The Strategist

Venezuela to refuse the dollar

09/14/2017 - 14:27

One more step towards the end of dollar hegemony: Venezuela is refusing dollar payments for oil and oil products.

The Wall Street Journal reports that in an attempt to circumvent US sanctions, the State Oil Company of Venezuela, PDVSA, informed its partners of its intention to open accounts in the euro and other currencies. Although there was no official announcement about the new payment policy, last Friday Vice-President Tarek El Aissami hinted that a basket of currencies would appear to fight the economic blockade, which would make it possible to get away from the dollar.

President Nicolas Maduro also said that Venezuela will use other currencies: the Russian ruble, the yuan, the Indian rupee, the euro and the Japanese yen.
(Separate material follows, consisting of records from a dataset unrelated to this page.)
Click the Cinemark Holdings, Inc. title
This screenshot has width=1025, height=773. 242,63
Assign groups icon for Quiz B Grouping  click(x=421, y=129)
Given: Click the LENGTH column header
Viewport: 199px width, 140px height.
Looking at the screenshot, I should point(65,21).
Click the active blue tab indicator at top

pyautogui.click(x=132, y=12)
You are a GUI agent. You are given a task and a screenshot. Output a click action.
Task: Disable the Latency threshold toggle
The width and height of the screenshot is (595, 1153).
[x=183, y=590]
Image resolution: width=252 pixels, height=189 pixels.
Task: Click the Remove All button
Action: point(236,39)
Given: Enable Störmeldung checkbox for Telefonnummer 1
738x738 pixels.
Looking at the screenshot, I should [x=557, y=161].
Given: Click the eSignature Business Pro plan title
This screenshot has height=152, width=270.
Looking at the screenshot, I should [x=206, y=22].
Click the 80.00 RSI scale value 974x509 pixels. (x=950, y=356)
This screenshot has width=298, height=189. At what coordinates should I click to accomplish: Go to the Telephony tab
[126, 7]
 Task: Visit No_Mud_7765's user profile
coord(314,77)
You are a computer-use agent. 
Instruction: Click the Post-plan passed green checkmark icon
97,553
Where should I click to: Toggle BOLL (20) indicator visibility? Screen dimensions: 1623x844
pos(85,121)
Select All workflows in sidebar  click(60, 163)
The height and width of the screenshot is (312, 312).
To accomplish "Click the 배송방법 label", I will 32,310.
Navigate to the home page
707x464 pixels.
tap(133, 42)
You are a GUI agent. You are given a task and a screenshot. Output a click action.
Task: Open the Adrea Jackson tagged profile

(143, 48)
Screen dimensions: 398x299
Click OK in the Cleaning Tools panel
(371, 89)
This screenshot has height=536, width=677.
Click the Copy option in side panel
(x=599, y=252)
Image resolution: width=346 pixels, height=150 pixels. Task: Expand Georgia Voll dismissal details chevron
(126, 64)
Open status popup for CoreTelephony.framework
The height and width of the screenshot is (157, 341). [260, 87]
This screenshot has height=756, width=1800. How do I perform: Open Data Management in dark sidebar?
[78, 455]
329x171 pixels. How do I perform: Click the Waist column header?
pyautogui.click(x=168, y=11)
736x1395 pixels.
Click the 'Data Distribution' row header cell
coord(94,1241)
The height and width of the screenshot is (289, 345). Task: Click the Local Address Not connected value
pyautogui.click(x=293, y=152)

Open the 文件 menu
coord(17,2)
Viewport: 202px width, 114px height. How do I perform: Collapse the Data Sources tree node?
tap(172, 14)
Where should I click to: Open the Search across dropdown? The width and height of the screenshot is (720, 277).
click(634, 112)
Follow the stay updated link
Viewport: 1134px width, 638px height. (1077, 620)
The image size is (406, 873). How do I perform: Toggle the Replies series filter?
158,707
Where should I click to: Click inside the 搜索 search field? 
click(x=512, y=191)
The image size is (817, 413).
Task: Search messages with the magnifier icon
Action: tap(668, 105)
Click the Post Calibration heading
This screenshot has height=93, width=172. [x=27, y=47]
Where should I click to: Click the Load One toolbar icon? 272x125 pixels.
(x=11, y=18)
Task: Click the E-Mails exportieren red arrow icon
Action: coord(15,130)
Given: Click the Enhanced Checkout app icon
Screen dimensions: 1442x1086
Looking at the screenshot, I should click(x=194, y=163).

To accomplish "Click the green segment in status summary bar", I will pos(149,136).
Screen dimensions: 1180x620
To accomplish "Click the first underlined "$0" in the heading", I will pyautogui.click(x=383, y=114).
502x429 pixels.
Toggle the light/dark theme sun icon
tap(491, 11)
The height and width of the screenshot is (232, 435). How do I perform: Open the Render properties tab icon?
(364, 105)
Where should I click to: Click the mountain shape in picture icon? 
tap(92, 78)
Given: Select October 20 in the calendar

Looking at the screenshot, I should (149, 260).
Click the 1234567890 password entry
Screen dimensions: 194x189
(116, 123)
Note that the statements of the Venezuelan authorities followed shortly after the BRICS summit, where the heads of states spoke out against the growing protectionism and financial constraints in the world with obvious political implication, which, in fact, are aimed at eliminating competitors.

Nicolas Maduro: "I declare that Venezuela is going to introduce a new international payment system and create a currency basket to get rid of the dollar and, together with such freely convertible currencies as the yuan, yen, rupees, international currencies, to get rid of the clutches of the dollar - the currency that chokes our country ".

Recall that Venezuela has the world's largest oil reserves. However, this raw material is quite heavy and is mined in modest quantities. For example, according to the latest data, the average daily production is around 2 million barrels per day. Of these, about 1.2-1.3 million barrels are exported, most of which goes to the United States. The United States buys from Venezuela an average of 725 thousand barrels a day.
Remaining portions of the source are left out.